[INSTRUCTIONS FOR THE TASK]
Everything from the first line below through the line with "Viewport: 1568px width, 722px height." is to be transcribed exactly, and nothing past it.
─── EXCERPTED RECORDS ───
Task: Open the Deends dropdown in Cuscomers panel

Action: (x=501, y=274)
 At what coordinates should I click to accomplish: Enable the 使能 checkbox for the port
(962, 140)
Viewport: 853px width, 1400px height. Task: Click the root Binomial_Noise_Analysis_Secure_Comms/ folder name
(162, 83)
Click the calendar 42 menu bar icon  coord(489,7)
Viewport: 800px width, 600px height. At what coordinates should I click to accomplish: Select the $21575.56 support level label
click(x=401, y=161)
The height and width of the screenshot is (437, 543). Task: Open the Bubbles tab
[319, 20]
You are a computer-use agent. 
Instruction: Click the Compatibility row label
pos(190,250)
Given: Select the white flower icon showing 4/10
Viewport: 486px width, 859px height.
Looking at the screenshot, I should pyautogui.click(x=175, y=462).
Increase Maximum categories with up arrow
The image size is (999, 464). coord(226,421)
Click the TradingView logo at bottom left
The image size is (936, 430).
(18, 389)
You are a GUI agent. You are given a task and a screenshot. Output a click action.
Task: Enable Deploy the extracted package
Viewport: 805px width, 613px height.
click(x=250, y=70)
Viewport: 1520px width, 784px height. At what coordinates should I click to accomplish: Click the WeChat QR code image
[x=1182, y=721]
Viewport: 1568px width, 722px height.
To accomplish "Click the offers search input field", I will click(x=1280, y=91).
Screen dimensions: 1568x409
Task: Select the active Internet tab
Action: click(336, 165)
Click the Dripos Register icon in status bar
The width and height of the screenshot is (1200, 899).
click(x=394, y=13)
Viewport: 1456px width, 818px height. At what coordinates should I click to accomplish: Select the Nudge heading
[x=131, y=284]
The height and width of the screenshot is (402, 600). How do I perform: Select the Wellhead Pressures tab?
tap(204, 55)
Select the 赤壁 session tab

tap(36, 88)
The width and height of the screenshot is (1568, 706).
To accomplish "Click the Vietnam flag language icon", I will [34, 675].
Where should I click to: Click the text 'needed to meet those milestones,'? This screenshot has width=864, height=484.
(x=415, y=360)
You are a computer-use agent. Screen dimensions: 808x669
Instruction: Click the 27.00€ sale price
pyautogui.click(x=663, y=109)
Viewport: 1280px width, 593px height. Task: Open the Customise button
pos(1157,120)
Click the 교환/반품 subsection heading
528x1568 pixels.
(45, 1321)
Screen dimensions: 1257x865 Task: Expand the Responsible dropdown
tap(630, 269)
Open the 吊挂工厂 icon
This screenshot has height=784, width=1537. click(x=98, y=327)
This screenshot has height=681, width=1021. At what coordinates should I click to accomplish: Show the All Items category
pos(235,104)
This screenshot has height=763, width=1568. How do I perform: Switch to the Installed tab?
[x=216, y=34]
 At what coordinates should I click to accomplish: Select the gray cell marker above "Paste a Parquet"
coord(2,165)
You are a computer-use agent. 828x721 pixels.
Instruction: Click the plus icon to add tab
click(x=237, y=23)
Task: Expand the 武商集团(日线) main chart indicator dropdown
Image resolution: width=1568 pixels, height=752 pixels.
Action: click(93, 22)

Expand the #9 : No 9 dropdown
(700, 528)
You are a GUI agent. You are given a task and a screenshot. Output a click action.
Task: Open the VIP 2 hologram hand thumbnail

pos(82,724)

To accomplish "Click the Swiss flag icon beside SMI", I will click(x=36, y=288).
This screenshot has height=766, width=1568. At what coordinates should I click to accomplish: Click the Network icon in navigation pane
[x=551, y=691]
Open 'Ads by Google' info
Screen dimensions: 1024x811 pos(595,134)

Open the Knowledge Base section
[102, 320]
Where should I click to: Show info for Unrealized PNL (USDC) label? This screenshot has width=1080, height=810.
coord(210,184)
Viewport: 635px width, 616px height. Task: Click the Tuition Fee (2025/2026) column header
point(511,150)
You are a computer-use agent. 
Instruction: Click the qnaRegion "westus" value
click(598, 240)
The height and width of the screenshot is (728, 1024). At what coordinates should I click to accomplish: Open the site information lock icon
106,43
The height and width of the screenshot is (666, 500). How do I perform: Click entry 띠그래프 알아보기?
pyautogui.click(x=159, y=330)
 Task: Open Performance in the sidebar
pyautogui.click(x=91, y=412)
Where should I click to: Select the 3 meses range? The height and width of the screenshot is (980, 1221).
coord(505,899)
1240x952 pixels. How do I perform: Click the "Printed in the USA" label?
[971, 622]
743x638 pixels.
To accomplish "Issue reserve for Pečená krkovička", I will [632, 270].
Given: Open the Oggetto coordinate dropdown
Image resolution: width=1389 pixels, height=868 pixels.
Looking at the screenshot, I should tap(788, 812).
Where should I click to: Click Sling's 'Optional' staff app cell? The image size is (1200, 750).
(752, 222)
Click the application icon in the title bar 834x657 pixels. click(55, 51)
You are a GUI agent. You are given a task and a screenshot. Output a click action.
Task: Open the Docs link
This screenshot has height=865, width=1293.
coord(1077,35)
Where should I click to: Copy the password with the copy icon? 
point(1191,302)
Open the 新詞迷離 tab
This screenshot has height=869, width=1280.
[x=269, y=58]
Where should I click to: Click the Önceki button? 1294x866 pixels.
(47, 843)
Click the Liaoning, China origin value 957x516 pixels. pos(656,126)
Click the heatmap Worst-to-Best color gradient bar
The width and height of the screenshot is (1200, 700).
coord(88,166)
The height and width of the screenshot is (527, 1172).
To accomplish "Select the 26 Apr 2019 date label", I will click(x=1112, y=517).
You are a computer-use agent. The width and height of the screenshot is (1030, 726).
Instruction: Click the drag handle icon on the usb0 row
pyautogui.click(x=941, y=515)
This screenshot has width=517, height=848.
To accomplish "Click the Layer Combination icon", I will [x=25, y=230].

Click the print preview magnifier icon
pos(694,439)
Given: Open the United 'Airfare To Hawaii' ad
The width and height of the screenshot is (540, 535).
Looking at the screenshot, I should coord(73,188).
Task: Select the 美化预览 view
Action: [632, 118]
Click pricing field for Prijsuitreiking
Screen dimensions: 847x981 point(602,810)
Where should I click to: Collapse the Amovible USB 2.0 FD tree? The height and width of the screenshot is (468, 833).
───
[YOUR SOLUTION]
Task: Open the Deends dropdown in Cuscomers panel

Action: (x=501, y=274)
 At what coordinates should I click to accomplish: Enable the 使能 checkbox for the port
(962, 140)
Viewport: 853px width, 1400px height. Task: Click the root Binomial_Noise_Analysis_Secure_Comms/ folder name
(162, 83)
Click the calendar 42 menu bar icon  coord(489,7)
Viewport: 800px width, 600px height. At what coordinates should I click to accomplish: Select the $21575.56 support level label
click(x=401, y=161)
The height and width of the screenshot is (437, 543). Task: Open the Bubbles tab
[319, 20]
You are a computer-use agent. 
Instruction: Click the Compatibility row label
pos(190,250)
Given: Select the white flower icon showing 4/10
Viewport: 486px width, 859px height.
Looking at the screenshot, I should pyautogui.click(x=175, y=462).
Increase Maximum categories with up arrow
The image size is (999, 464). coord(226,421)
Click the TradingView logo at bottom left
The image size is (936, 430).
(18, 389)
You are a GUI agent. You are given a task and a screenshot. Output a click action.
Task: Enable Deploy the extracted package
Viewport: 805px width, 613px height.
click(x=250, y=70)
Viewport: 1520px width, 784px height. At what coordinates should I click to accomplish: Click the WeChat QR code image
[x=1182, y=721]
Viewport: 1568px width, 722px height.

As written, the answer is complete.